TASK OBJECTIVE
Go through the data below. List every line that holds the word "computer".

RECORDED INFORMATION
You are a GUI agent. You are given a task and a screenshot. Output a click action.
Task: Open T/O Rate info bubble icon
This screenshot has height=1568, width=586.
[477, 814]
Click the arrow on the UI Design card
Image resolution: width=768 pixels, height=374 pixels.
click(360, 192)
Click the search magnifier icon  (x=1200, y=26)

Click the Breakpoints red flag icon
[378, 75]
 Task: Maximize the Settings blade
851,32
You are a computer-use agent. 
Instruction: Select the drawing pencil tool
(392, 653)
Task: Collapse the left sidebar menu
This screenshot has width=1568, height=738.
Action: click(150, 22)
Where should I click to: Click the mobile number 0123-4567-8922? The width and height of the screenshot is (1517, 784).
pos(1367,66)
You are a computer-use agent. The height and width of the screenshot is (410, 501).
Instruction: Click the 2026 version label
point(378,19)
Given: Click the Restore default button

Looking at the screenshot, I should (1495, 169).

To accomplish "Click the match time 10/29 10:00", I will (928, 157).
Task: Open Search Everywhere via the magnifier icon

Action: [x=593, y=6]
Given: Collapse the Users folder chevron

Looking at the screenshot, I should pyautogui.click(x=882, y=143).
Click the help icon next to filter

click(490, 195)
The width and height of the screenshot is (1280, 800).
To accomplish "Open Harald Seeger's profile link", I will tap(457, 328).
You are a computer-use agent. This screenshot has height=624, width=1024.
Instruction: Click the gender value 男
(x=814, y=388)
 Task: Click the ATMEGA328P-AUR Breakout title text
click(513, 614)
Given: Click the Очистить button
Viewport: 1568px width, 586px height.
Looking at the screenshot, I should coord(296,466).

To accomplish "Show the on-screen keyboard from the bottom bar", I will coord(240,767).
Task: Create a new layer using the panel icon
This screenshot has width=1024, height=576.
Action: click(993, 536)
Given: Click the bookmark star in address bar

PROBLEM SOLUTION
You are a computer-use agent. 
You are a computer-use agent. The height and width of the screenshot is (410, 501).
You are a computer-use agent. This screenshot has height=624, width=1024.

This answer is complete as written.